Exercise directions:
Present every line of the records below as a numbered list, omitting the blank lines.

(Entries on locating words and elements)
--------------------------------------------------

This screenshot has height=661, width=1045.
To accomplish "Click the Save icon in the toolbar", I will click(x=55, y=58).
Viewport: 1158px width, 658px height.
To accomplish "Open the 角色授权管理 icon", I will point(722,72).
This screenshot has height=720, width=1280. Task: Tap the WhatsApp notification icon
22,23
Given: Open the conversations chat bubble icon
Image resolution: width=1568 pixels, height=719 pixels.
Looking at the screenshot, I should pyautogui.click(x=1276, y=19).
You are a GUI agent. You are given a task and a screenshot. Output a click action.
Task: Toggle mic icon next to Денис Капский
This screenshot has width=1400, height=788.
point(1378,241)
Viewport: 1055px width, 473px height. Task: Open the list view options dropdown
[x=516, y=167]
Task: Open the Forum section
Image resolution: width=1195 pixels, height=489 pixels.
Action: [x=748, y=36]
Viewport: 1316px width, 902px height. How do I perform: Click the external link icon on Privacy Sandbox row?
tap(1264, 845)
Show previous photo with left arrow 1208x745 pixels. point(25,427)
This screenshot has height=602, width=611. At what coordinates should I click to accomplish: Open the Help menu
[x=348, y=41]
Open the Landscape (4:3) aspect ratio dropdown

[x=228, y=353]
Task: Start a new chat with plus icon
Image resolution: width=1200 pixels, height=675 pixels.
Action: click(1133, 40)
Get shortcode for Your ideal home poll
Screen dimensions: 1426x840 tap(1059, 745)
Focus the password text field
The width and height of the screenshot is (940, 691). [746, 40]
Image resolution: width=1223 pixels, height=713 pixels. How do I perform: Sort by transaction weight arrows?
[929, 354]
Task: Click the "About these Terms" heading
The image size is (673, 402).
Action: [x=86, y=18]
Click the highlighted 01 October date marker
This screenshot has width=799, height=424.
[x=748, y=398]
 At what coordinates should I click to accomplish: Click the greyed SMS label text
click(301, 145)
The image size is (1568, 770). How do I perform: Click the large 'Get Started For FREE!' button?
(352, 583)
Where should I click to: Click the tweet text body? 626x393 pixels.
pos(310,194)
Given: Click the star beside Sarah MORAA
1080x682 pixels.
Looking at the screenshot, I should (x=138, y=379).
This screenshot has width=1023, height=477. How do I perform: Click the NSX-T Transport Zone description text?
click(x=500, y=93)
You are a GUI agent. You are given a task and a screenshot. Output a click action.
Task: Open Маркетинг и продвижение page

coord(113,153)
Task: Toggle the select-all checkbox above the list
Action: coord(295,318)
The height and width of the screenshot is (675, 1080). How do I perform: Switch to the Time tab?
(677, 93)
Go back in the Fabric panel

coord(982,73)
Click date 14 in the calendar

--------------------------------------------------

Response below:
1. This screenshot has height=661, width=1045.
2. To accomplish "Click the Save icon in the toolbar", I will click(x=55, y=58).
3. Viewport: 1158px width, 658px height.
4. To accomplish "Open the 角色授权管理 icon", I will point(722,72).
5. This screenshot has height=720, width=1280. Task: Tap the WhatsApp notification icon
6. 22,23
7. Given: Open the conversations chat bubble icon
8. Image resolution: width=1568 pixels, height=719 pixels.
9. Looking at the screenshot, I should pyautogui.click(x=1276, y=19).
10. You are a GUI agent. You are given a task and a screenshot. Output a click action.
11. Task: Toggle mic icon next to Денис Капский
12. This screenshot has width=1400, height=788.
13. point(1378,241)
14. Viewport: 1055px width, 473px height. Task: Open the list view options dropdown
15. [x=516, y=167]
16. Task: Open the Forum section
17. Image resolution: width=1195 pixels, height=489 pixels.
18. Action: [x=748, y=36]
19. Viewport: 1316px width, 902px height. How do I perform: Click the external link icon on Privacy Sandbox row?
20. tap(1264, 845)
21. Show previous photo with left arrow 1208x745 pixels. point(25,427)
22. This screenshot has height=602, width=611. At what coordinates should I click to accomplish: Open the Help menu
23. [x=348, y=41]
24. Open the Landscape (4:3) aspect ratio dropdown
25. [x=228, y=353]
26. Task: Start a new chat with plus icon
27. Image resolution: width=1200 pixels, height=675 pixels.
28. Action: click(1133, 40)
29. Get shortcode for Your ideal home poll
30. Screen dimensions: 1426x840 tap(1059, 745)
31. Focus the password text field
32. The width and height of the screenshot is (940, 691). [746, 40]
33. Image resolution: width=1223 pixels, height=713 pixels. How do I perform: Sort by transaction weight arrows?
34. [929, 354]
35. Task: Click the "About these Terms" heading
36. The image size is (673, 402).
37. Action: [x=86, y=18]
38. Click the highlighted 01 October date marker
39. This screenshot has width=799, height=424.
40. [x=748, y=398]
41.  At what coordinates should I click to accomplish: Click the greyed SMS label text
42. click(301, 145)
43. The image size is (1568, 770). How do I perform: Click the large 'Get Started For FREE!' button?
44. (352, 583)
45. Where should I click to: Click the tweet text body? 626x393 pixels.
46. pos(310,194)
47. Given: Click the star beside Sarah MORAA
48. 1080x682 pixels.
49. Looking at the screenshot, I should (x=138, y=379).
50. This screenshot has width=1023, height=477. How do I perform: Click the NSX-T Transport Zone description text?
51. click(x=500, y=93)
52. You are a GUI agent. You are given a task and a screenshot. Output a click action.
53. Task: Open Маркетинг и продвижение page
54. coord(113,153)
55. Task: Toggle the select-all checkbox above the list
56. Action: coord(295,318)
57. The height and width of the screenshot is (675, 1080). How do I perform: Switch to the Time tab?
58. (677, 93)
59. Go back in the Fabric panel
60. coord(982,73)
61. Click date 14 in the calendar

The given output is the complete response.